Your assumption is based on nothing.


----------



## Super Awesome (Jul 11, 2011)

Cover3 said:


> and only YOU, have the recipe =O


I'll tell you this: It has sprinkles. And chocolate.


----------



## Desolan (Nov 14, 2011)

Eerie said:


> Your assumption is based on nothing.


My assumption is based on articles that discuss tests on these things. And these articles tend to say that INTJs followed by INTPs consistently make up the greater proportion of the population that test high on IQ tests.

Now it is possible that these articles are wrong or misleading, but short of fully examining their methods and researching them I'll accept it until proven wrong.


----------



## MuChApArAdOx (Jan 24, 2011)

Desolan said:


> That is what typology is: a way of categorizing people with implied stereotypes associated to them.
> 
> If my using some of these stereotypes to make some generalities offends some of you I apologize, however I personally have difficulty relating to people in terms of feelings. Cheating is a serious topic and I tried to tie the topic back to personality type as it helps me relate to the subject. This is just how I am, blame my type.


No one is offended, besides how can you take offense to something that is laughable. Yes, it made me laugh. Again, i must have said this many times today, i do see the angle you're coming from. So you have difficulties expressing emotion. Just because i can't relate with that doesn't mean i don't grasp or understand it. Instead of trying to be a type, or act a certain way because of said type, try being human first. This is much more attractive after all. 

And don't give us the ole blame my type, its old, not logical or warranted.


----------



## Eerie (Feb 9, 2011)

Desolan said:


> My assumption is based on articles that discuss tests on these things. And these articles tend to say that INTJs followed by INTPs consistently make up the greater proportion of the population that test high on IQ tests.
> 
> Now it is possible that these articles are wrong or misleading, but short of fully examining their methods and researching them I'll accept it until proven wrong.

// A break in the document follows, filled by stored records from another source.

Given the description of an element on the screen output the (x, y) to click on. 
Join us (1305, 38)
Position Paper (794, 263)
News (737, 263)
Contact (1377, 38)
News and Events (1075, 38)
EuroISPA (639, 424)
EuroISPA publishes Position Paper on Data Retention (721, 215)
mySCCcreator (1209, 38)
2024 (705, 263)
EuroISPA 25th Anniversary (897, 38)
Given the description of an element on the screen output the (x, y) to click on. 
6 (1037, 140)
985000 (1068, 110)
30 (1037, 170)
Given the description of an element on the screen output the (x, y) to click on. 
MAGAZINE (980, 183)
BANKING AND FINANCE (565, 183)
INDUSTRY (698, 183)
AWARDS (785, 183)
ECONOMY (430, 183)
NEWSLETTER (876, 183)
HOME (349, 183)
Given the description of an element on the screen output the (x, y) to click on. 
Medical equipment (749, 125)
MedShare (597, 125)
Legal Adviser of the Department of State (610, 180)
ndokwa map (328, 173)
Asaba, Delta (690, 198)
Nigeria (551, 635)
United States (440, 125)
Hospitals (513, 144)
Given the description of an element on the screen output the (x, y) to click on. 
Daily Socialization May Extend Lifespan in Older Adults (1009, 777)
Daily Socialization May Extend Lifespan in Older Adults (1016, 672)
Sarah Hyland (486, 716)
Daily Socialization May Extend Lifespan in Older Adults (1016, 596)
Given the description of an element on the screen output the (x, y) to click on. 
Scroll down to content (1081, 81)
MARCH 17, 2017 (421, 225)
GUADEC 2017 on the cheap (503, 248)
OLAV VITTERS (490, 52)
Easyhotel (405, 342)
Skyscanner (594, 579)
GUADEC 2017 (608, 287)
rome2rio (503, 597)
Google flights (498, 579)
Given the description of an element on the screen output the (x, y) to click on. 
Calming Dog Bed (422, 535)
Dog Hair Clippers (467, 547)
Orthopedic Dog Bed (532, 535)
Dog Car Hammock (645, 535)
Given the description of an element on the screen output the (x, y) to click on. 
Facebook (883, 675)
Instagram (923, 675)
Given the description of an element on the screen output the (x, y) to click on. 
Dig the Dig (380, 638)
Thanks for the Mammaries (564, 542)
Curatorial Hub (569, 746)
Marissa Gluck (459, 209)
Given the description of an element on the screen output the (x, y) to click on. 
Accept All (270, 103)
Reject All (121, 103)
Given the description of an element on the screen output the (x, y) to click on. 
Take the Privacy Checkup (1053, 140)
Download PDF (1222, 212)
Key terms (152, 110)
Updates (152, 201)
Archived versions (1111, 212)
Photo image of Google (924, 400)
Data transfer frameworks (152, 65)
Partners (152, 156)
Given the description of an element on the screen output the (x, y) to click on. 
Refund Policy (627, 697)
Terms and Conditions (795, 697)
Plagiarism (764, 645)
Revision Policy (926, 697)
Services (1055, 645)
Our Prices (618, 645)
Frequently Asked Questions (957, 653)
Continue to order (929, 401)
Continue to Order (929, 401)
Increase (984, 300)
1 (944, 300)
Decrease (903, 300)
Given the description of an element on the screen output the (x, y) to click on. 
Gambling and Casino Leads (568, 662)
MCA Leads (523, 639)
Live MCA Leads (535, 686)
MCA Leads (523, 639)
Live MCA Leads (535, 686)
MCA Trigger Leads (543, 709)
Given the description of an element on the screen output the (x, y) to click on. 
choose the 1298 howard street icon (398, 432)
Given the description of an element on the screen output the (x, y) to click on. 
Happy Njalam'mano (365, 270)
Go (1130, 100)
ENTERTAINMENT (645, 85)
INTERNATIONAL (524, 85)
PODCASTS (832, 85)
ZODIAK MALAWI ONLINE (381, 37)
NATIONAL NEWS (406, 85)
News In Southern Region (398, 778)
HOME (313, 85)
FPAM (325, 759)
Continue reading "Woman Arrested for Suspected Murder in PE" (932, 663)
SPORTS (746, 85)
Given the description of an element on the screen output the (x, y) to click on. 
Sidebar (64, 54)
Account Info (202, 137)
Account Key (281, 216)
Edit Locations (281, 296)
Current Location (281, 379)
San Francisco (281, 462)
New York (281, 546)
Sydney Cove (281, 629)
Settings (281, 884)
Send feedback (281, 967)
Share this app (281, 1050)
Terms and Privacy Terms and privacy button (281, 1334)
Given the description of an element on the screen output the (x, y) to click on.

And what articles are these?


----------



## timeless (Mar 20, 2010)

Jung considered feeling and thinking to both be rational functions. No type is "smarter" than any other type, that's a simple misunderstanding of typology.


----------



## suwi27 (Dec 31, 2011)

People choose to ditch their intelligence when they want to venture into some wrong!


----------



## infinitewisdom (Jan 23, 2011)

I wonder what John Bobbitts IQ is.


----------



## Manhattan (Jul 13, 2011)

We should be careful with studies like this. Vegetarians are also more intelligent, but it's most likely a correlation between vegetarians being the type to scrutinize what they eat and think more deeply into issues. (It's not a function of the diet; lack of creatine has been clearly shown to cause vegetarians to be less intelligent than they could be.) Those who drink or use drugs are also more intelligent than their sober counterparts. "Evolutionarily novel" certainly seems to be the key here, but let's keep in mind, especially concerning the drug use point, that novel doesn't always mean beneficial.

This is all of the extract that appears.